**Votre objectif**
Dites, s'il vous plaît, si chacun des énoncés suivants s'accorde avec le texte ci-dessous sur la conservation des farines en rame, en répondant oui ou non et en citant les mots décisifs du texte. 1. Le mélange est laissé à l'air pendant environ six semaines. 2. La farine est séparée des gruaux et des sons avant d'être portée au grenier. 3. Cette méthode n'est plus suivie nulle part.

**Document source**
▽

La conservation des farines en rame a été sans doute la première adoptée, elle consiste à porter au grenier le blé tel qu’il sort des meules, c’est-à-dire la farine confondue avec les gruaux & les sons, à laisser ce mélange à l’air pendant six semaines environ, jusqu’à ce qu’elle ait fermenté ; telle est l’expression dont on se sert dans les provinces méridionales où cette méthode est encore suivie, particulièrement pour ce qu’on nomme farine de minot.


Inconvéniens des farines en rame.

△

**Liste des enregistrements**
▽

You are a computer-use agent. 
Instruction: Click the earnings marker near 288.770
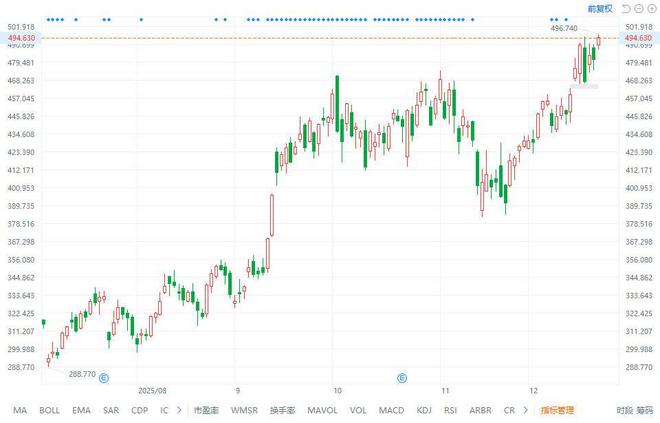point(103,377)
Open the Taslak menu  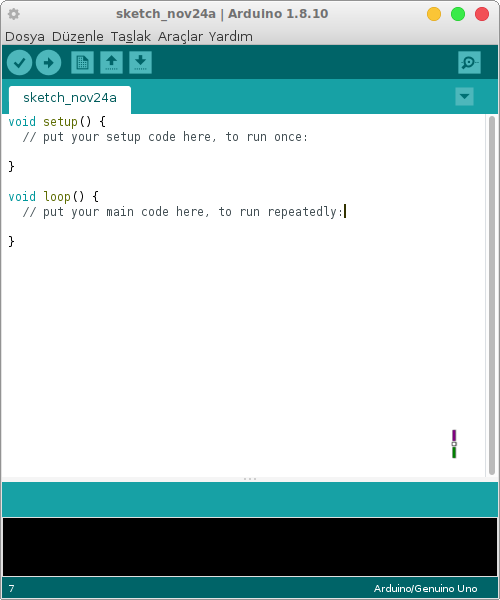(x=131, y=37)
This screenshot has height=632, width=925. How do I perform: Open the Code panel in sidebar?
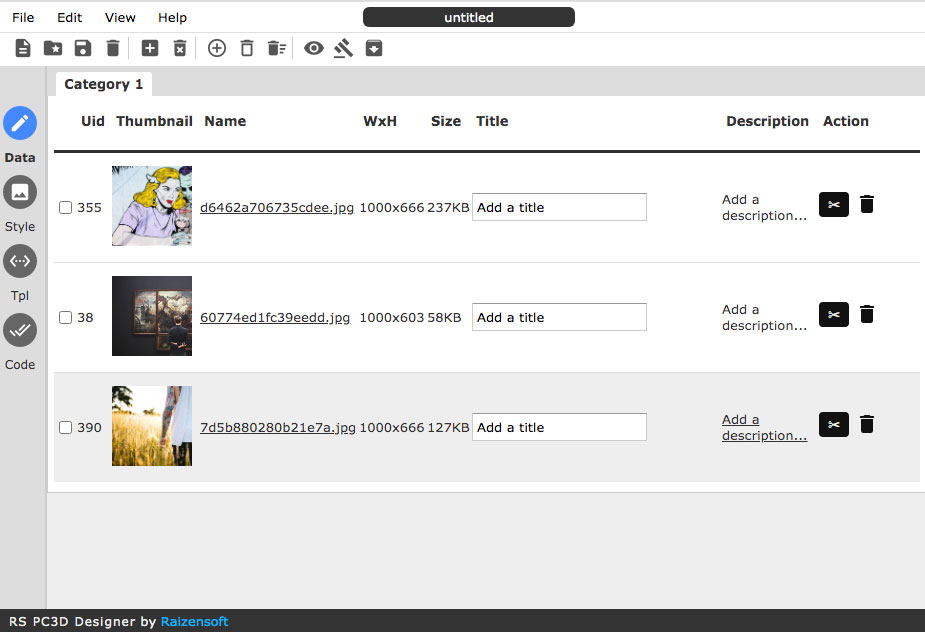[x=20, y=330]
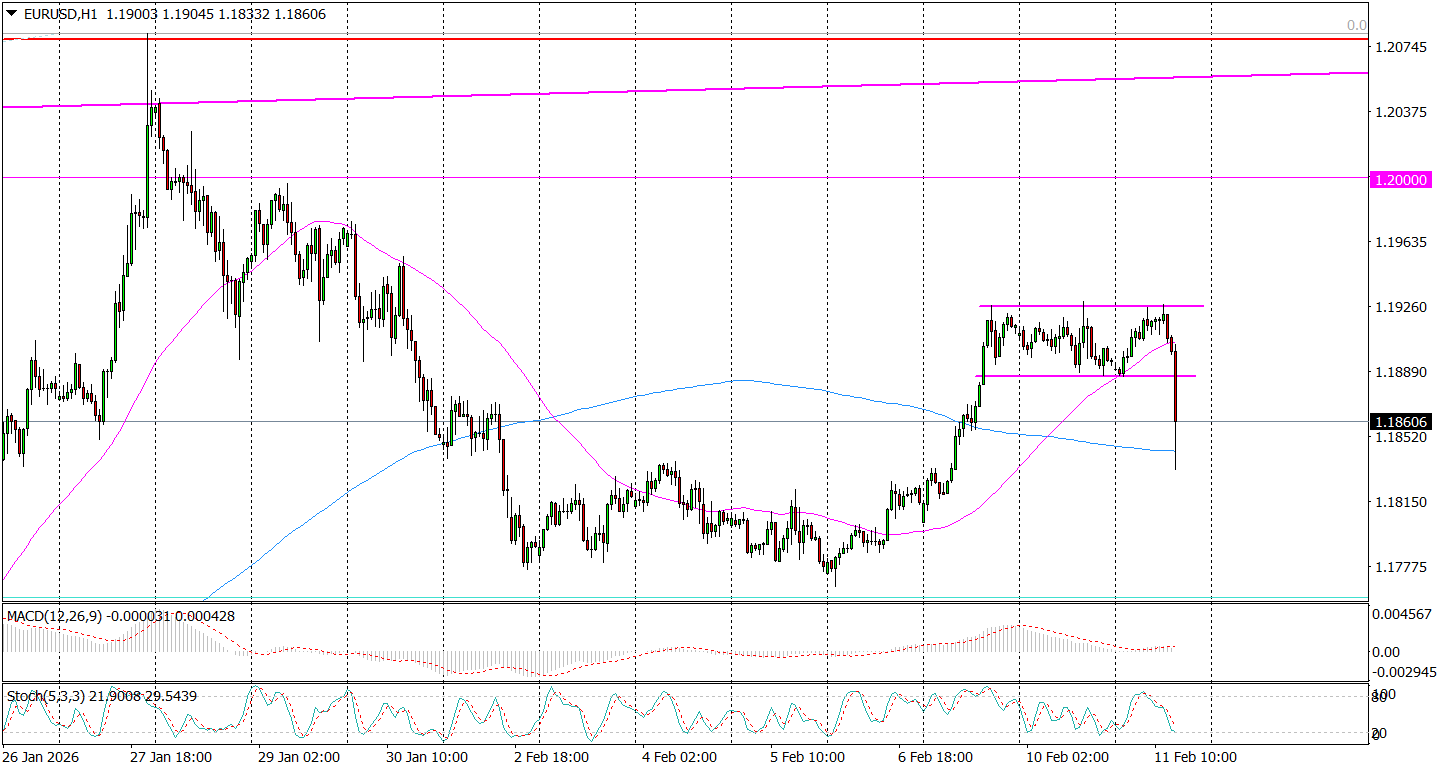Image resolution: width=1440 pixels, height=771 pixels.
Task: Select the upper magenta consolidation range line
Action: pyautogui.click(x=1090, y=305)
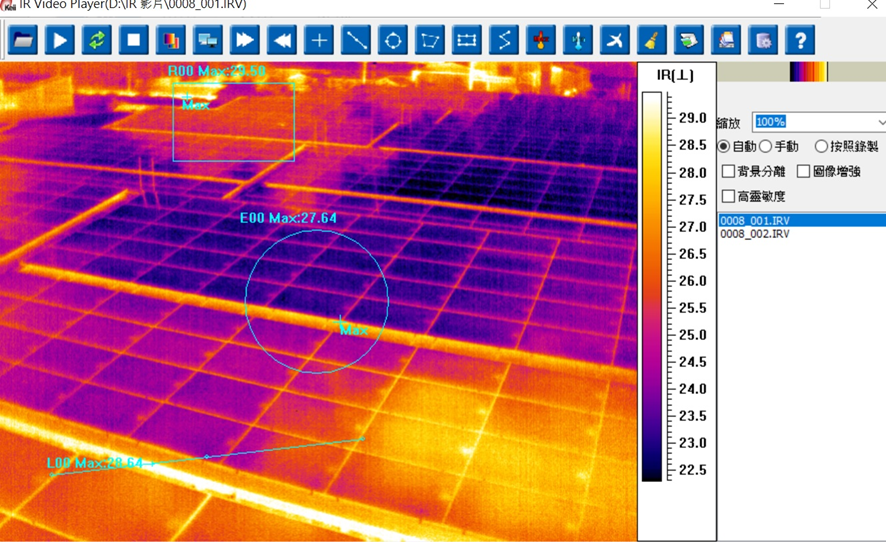Viewport: 886px width, 542px height.
Task: Stop the IR video playback
Action: pyautogui.click(x=134, y=40)
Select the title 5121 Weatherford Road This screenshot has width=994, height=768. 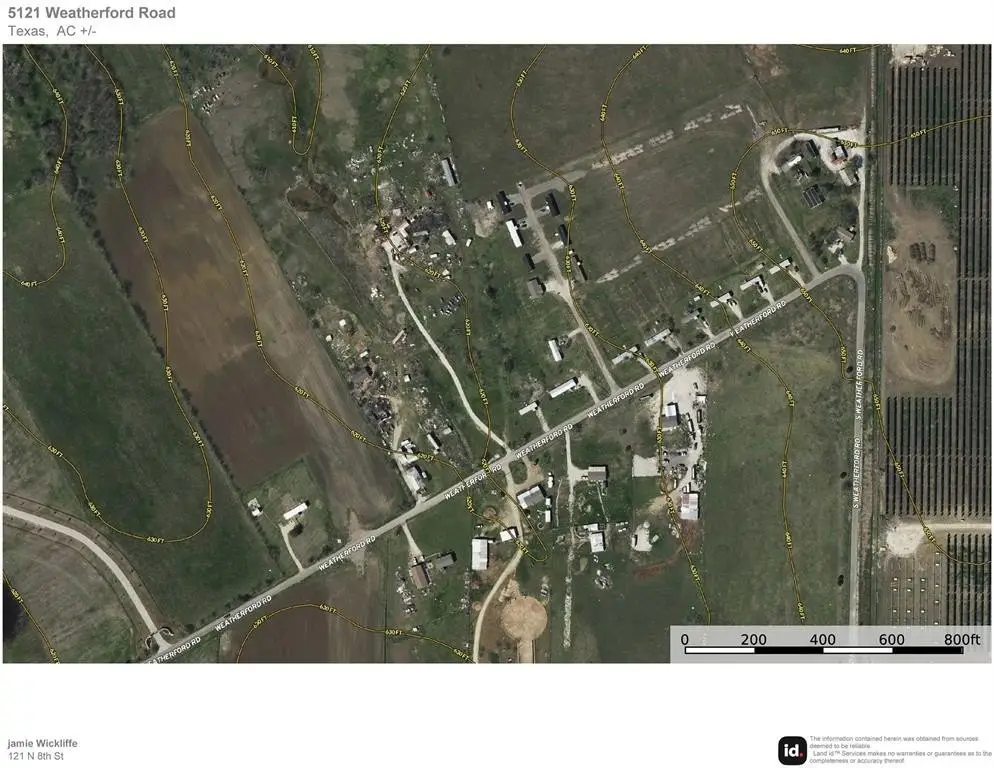[x=91, y=13]
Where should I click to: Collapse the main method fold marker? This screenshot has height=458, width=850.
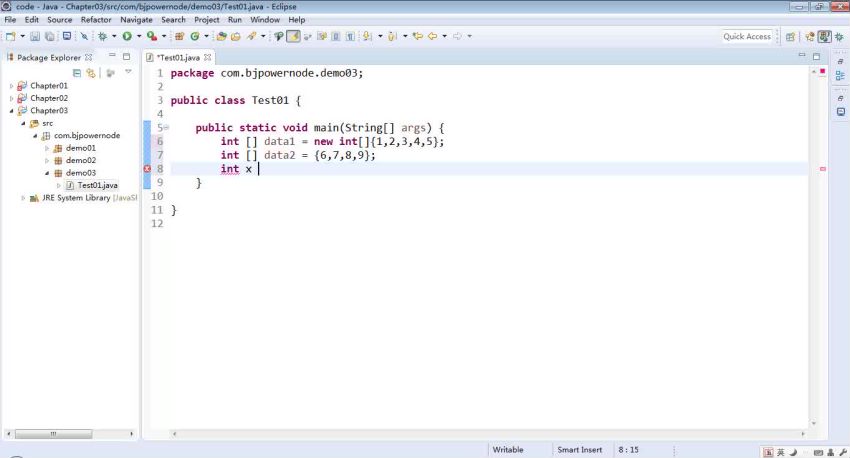pyautogui.click(x=166, y=128)
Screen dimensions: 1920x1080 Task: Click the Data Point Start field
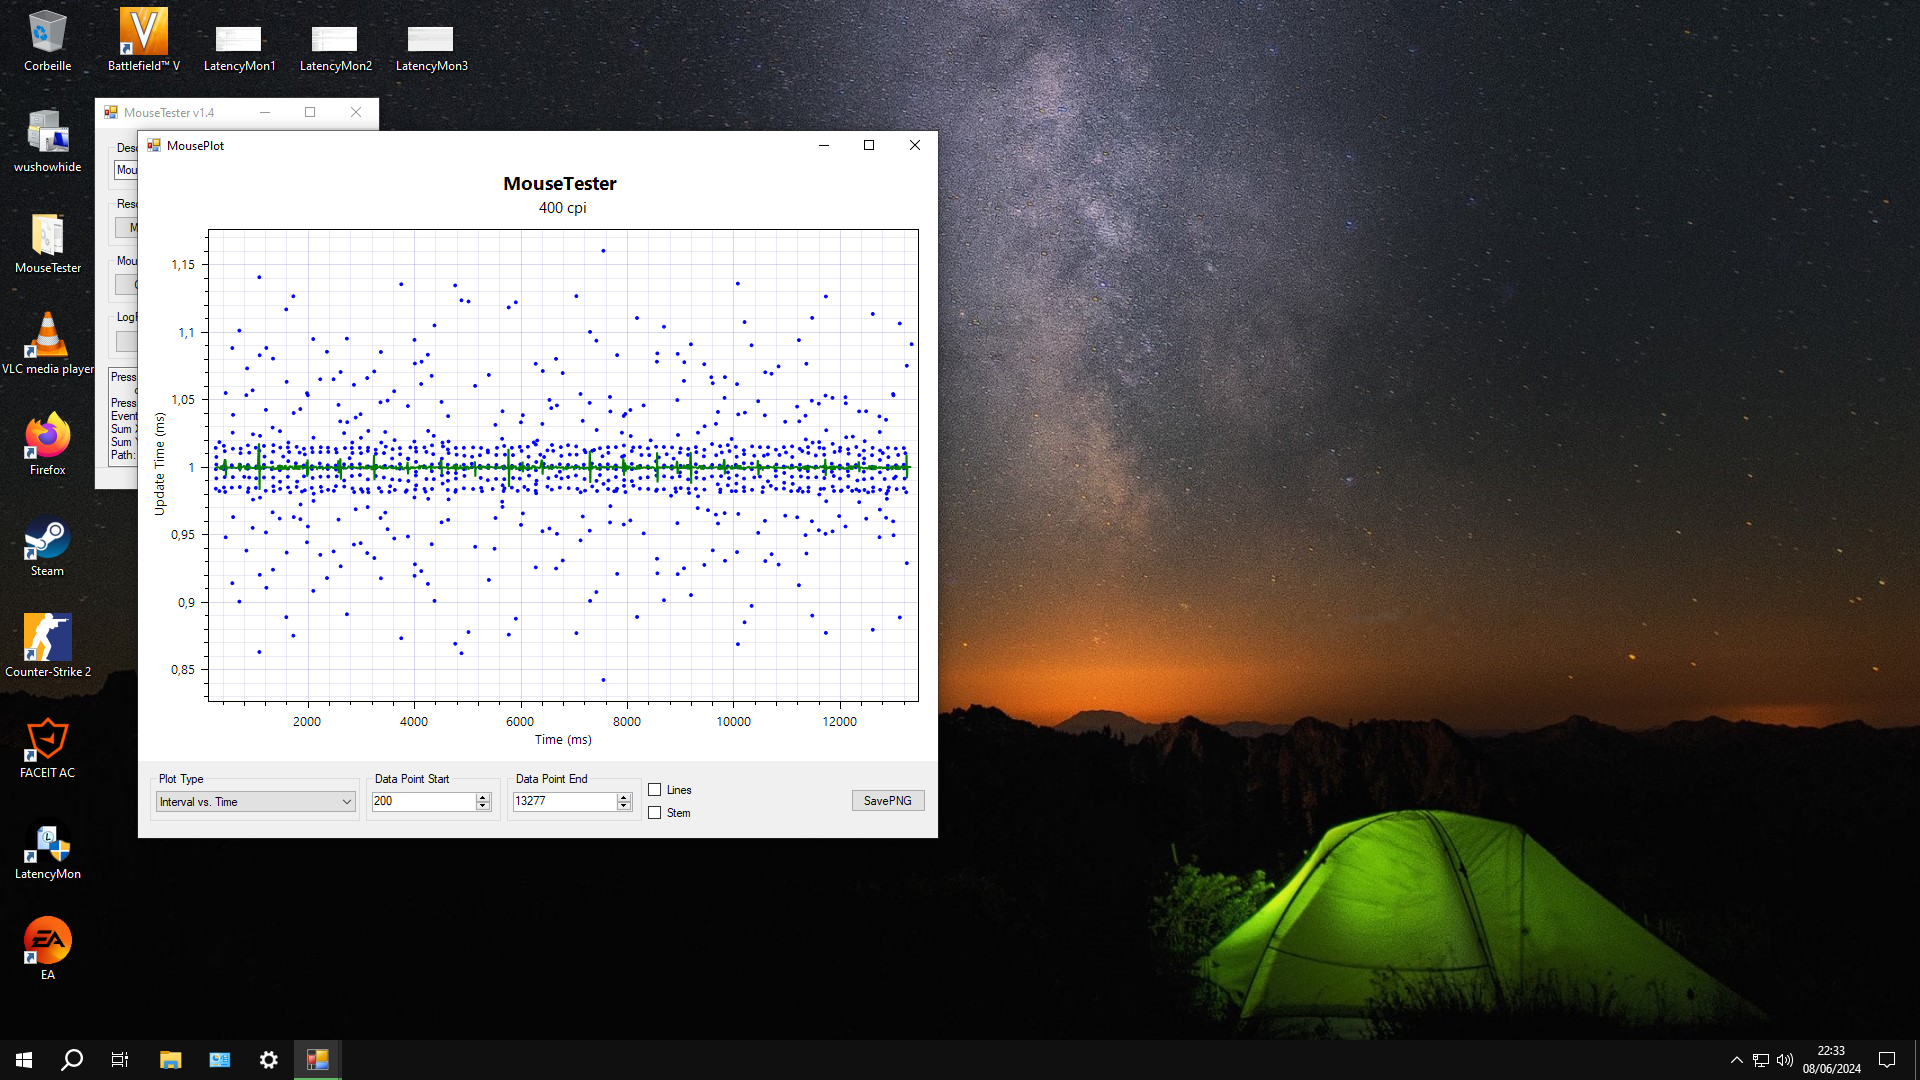423,802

△

**Solution proposée**
1. Oui : « à laisser ce mélange à l’air pendant six semaines environ »
2. Non : « la farine confondue avec les gruaux & les sons »
3. Non : « dans les provinces méridionales où cette méthode est encore suivie »